Histoire : Eugénie Éboué, seule femme à avoir siégé dans les 3 assemblées de la République

Histoire : Eugénie Éboué, seule femme à avoir siégé dans les 3 assemblées de la République

Qui se souvient de ce nom et de ce prénom ? Encore un peu Félix, son mari, mais Eugénie…. Plus grand monde ne sait quel rôle elle a joué tant aux côtés de son mari, mais aussi en tant que femme politique engagée pour l’égalité des droits des femmes, pour l’égalité de traitement des enfants et plus généralement dans les politiques sociales tant au niveau national qu’au niveau local lorsqu’elle fut élue à Asnières sur Seine.
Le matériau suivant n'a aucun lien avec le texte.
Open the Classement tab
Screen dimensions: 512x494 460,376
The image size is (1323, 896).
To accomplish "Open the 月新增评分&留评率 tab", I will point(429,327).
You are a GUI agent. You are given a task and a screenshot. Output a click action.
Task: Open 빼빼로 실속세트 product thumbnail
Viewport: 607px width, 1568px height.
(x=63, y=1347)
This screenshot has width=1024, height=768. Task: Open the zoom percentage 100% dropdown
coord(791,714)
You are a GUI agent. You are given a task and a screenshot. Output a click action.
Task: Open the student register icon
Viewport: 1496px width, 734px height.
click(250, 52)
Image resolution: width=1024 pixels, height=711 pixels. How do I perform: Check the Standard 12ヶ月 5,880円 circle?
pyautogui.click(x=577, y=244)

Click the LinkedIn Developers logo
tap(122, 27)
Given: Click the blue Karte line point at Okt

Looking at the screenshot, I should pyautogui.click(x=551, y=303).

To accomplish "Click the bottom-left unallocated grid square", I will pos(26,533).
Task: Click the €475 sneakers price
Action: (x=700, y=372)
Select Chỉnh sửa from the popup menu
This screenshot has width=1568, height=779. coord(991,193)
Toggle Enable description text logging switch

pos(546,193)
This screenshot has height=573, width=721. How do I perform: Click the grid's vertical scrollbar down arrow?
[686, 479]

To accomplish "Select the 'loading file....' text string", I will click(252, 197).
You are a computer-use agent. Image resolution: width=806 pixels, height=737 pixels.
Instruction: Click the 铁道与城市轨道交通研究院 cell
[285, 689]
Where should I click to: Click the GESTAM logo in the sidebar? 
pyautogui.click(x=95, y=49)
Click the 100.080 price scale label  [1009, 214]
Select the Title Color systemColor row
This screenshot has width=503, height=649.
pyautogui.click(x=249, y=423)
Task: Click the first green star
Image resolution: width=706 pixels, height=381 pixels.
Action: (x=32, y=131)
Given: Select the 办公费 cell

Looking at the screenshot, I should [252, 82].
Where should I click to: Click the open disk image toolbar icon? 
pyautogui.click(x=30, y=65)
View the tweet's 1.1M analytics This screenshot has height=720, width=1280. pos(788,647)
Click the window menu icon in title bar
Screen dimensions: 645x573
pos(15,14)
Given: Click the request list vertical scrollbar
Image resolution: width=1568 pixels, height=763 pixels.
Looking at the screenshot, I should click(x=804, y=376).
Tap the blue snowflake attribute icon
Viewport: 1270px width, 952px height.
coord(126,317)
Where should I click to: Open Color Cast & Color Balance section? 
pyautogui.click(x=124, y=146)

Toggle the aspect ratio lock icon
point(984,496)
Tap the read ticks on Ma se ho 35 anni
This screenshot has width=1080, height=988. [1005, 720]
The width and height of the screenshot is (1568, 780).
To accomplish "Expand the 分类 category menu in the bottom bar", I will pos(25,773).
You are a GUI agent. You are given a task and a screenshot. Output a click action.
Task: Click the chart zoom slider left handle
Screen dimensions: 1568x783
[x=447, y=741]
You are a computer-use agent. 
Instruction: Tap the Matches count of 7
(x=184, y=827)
Eugénie Éboué est née en Guyane en 1889 elle commence sa carrière comme institutrice et c’est en Guyane qu’elle rencontre Félix qu’elle épouse en 1922. Elle accompagne son époux dans ses postes d’administrateur colonial en Afrique où elle décrypte avec Félix la clé du langage tambouriné banda en mettant en avant la musicalité de la culture africaine. Puis c’est en Guadeloupe qu’elle le suivra et accompagnera avec énergie ses engagements pour l’égalité des traitements entre les peuples. Après le ralliement que  Félix Éboué fait comme gouverneur du Tchad auprès de de Gaulle, elle s’engage dans les Forces Françaises Libres comme infirmière, son engagement lui vaudra d’être condamnée à mort par le gouvernement français de Vichy.

 A la mort de Felix Éboué en Égypte en mai 1944, elle continue le combat et ses engagements elle sera en 1945 l’une des premières femmes élues députée à l’Assemblée constituante. Par la suite elle sera élue sénatrice (elle fera partie des 21 premières femmes élues au Sénat) sous la IVème et la Vème République. Eugénie Éboué mènera un âpre combat qui aboutira en 1951 à une loi relative aux droits des enfants nés de mère issues des colonies et qui avaient jusqu’alors un traitement inférieur à ceux nés dans l’hexagone.

Ferventes porteuses de valeurs sociales, elle sera engagée dans de nombreux combats tant en France que dans les territoires ultramarins ou au sein du Conseil Économique et Social de 1959 à 1962. Elle militera pour le droit des femmes au sein de l’Alliance Internationale des Femmes. A partir de 1958 et jusqu’à sa disparition en 1972, elle sera élue municipale à Asnières où elle sera engagée à l’aide sociale, à la protection maternelle et infantile, la ville lui doit par exemple le projet de construction de la piscine et le développement de différentes activités sportives et sociales.

C’est à l’occasion d’un discours prononcé devant le conseil municipal d’Asnières lors de son installation le 19 mars 1965 qu’elle résume sa philosophie et les principes de ses engagements « Laissez votre doyenne qui, en 1940, a vu naître et grandir sous le signe de la France libre l’Union fraternelle de tous les Français rassemblés sous le même drapeau, pour une même patrie, vous dire qu’avec l’union tout est possible. On construit dans la concorde, on détruit dans la discorde. …. Mes chers Collègues, mes chers Amis, pour certains de nous le travail recommence, pour d’autres il commence. Nous l’accomplirons ensemble d’un même cœur, d’un même esprit, sachant que servir Asnières c’est servir la France et la République. … Nous nous retrouvons dans cette salle pour reprendre notre tâche d’administrateurs …. Cette équipe d’hommes et de femmes issus des couches les plus diverses de la population, appartenant aux formations politiques traditionnelles ou bien, personnalités indépendantes, saura garder l’esprit d’union qui nous anime et, j’en suis sûre, le désir de se dévouer et de servir. La diversité de nos opinions sur tels détails ou tels moyens ne sera jamais une source de division quant aux buts que nous voulons atteindre ».

Eugénie Éboué a été bien plus que la femme de Félix Éboué, elle a mené ses propres combats, elle a participé au changement de regard des hommes sur les femmes en politique, elle a porté la voix des premières femmes ultramarines dans les plus hautes assemblées de la République. Sa vie et ses engagements ont incarné les valeurs de notre République. Aujourd’hui son nom est au mieux réduit à quelques centimètres carrés sur quelques plaques de rues, et il est temps que son souhait de pouvoir rejoindre son mari dans l’éternité puisse devenir réalité. Le 20 novembre prochain nous commémorerons les 50 ans de sa disparition. Faisons le vœu que l’on puisse voir ce jour-là Eugénie rejoindre Félix au Panthéon.